(Ottawa) Des représentantes des Premières-Nations ainsi que des militantes des droits humains ont aujourd’hui interpellé le gouvernement canadien afin qu’il exige une enquête indépendante et internationale sur le meurtre de la militante autochtone de renommée mondiale, Berta Caceres, et qu’il y ait une enquête sur l’implication du Canada au Honduras depuis le coup d’État militaire de 2009.
La délégation était de retour à Ottawa mardi, après un séjour de sept jours au Honduras, organisé à la suite du brutal assassinat, le 2 mars dernier, de Berta Caceres, suivi du meurtre de Nelson Garcia le 15 mars. Berta Caceres était une femme autochtone, féministe, militante environnementale et récipiendaire, en 2015, du prix Goldman pour l’environnement. Son meurtre a déclenché une vague d’indignation sans précédent partout dans le monde, exigeant justice, vérité et réparation au Honduras. Garcia était membre du Conseil civique d’organisations autochtones et populaires du Honduras (COPINH), organisation cofondée par Caceres.
Des délégations provenant de 22 pays ont participé, la semaine dernière, à une rencontre internationale organisée par le COPINH et par d’autres groupes au Honduras. Malgré la forte présence internationale, la caravane qui s’est rendue à la rivière Gualcarque afin de commémorer la vie de Berta a été violemment attaquée le 15 avril dernier.
« Nous avons pu constater la collusion entre la police et des hommes hostiles. Lorsque les membres du COPINH se sont rendus à la rivière Gualcarque avec une caravane de militants honduriens et internationaux afin d’y commémorer la vie de Berta Caceres, la police était immobile, armée de bouclier et faisant face aux manifestants pacifiques tandis que, derrière elle, des hommes armés hurlaient des menaces aux membres du COPINH » a décrit Mary Hannaburg, membre de la nation Mohawk et de l’organisation Femmes autochtones du Québec.
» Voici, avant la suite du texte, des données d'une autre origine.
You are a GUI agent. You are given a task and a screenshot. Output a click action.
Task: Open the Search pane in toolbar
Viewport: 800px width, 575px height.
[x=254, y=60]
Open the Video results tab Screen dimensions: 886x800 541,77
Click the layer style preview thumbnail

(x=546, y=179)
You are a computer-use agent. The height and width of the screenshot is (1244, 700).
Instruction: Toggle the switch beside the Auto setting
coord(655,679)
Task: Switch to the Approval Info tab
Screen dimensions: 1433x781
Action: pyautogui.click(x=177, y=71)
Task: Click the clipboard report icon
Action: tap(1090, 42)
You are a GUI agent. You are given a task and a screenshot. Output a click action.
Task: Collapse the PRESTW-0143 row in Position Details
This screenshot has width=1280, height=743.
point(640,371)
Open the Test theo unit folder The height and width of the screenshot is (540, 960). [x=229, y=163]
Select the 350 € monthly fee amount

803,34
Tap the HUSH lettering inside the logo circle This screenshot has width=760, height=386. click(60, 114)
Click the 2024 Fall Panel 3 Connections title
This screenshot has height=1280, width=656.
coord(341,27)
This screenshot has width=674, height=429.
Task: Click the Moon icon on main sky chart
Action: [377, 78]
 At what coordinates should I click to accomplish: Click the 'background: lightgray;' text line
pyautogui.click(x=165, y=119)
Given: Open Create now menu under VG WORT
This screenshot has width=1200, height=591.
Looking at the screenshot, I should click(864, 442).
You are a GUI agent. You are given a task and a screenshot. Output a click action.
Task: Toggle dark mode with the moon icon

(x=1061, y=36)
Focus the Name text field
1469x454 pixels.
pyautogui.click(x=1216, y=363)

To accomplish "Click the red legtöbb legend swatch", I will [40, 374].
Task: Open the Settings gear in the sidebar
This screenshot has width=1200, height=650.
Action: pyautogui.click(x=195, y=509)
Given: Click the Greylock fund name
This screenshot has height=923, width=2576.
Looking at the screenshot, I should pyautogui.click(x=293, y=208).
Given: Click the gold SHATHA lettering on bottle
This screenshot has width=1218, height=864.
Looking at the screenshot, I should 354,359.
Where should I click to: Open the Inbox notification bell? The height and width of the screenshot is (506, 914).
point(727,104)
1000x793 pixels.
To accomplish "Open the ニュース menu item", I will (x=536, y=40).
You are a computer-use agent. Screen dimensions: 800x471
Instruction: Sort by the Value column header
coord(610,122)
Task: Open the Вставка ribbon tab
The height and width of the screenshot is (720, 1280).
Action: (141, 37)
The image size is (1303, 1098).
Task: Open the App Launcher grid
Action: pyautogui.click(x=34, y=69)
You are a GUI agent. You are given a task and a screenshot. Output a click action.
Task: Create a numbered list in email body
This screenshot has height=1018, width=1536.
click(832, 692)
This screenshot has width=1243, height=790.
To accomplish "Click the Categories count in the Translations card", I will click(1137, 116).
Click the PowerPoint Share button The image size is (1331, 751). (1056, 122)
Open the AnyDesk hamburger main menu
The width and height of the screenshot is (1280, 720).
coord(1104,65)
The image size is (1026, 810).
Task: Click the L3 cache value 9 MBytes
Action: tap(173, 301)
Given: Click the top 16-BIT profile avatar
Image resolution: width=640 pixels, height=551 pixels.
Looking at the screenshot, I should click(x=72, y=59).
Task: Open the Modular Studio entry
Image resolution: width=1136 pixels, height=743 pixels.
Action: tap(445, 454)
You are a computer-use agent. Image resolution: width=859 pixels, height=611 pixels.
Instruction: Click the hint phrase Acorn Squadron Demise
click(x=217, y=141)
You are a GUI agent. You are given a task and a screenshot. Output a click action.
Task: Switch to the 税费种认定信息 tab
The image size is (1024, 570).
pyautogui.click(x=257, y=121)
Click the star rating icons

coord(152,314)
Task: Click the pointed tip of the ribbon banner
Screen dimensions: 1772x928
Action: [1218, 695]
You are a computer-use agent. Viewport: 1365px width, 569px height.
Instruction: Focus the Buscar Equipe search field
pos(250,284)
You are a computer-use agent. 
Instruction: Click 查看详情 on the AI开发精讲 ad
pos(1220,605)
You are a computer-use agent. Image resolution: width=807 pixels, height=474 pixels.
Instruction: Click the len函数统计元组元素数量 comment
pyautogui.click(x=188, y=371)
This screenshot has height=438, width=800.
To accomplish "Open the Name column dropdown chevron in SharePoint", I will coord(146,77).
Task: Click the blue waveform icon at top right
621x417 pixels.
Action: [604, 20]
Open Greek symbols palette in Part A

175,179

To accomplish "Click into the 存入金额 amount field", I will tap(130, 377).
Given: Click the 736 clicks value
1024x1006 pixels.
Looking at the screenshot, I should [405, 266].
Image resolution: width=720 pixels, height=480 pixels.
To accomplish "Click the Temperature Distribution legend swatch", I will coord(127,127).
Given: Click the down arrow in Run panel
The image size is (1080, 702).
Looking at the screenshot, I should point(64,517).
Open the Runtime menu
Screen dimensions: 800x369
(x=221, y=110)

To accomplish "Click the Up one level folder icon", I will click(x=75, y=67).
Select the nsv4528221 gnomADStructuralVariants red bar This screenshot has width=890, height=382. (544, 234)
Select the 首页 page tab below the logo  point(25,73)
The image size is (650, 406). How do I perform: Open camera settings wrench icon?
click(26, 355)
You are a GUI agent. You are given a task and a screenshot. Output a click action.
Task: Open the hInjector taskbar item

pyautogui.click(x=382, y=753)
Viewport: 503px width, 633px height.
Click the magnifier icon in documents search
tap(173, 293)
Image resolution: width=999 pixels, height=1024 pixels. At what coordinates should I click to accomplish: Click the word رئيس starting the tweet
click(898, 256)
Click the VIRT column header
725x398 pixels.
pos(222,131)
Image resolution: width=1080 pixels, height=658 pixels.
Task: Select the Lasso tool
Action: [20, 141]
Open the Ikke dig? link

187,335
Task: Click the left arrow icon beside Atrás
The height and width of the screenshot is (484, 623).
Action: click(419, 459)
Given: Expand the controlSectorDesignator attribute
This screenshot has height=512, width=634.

« Lorsque ce même groupe armé de machettes a lancé des roches et menacé les membres de la caravane, blessant environ huit personnes, personne n’a été détenu ou arrêté. Pendant ce temps-là, les membres du COPINH ont été traités comme des criminels et le droit du peuple autochtone Lenca à un consentement libre, préalable et éclairé quant aux concessions hydroélectriques et minières est complètement ignoré » dit Mary Hannaburg.
Après l’assassinat de Berta Caceres, des enquêteurs honduriens investiguant le meurtre se sont rapidement rués sur les membres du COPINH, prétendant faire face à un crime passionnel et essayant, sans grand succès, de le mettre sur le compte des divisions internes de son organisation. Entretemps, ils ont été très lents à prendre compte des éventuels liens entre le projet hydroélectrique Agua Zarca et les autres mégaprojets sur le territoire Lenca qui étaient critiqués par Berta et pour lesquels elle avait reçu de nombreuses menaces. Celles-ci ont été documentées, ce qui a mené la Commission interaméricaine des droits humains à recommander à l’État hondurien de garantir la sécurité de Berta et celle du COPINH.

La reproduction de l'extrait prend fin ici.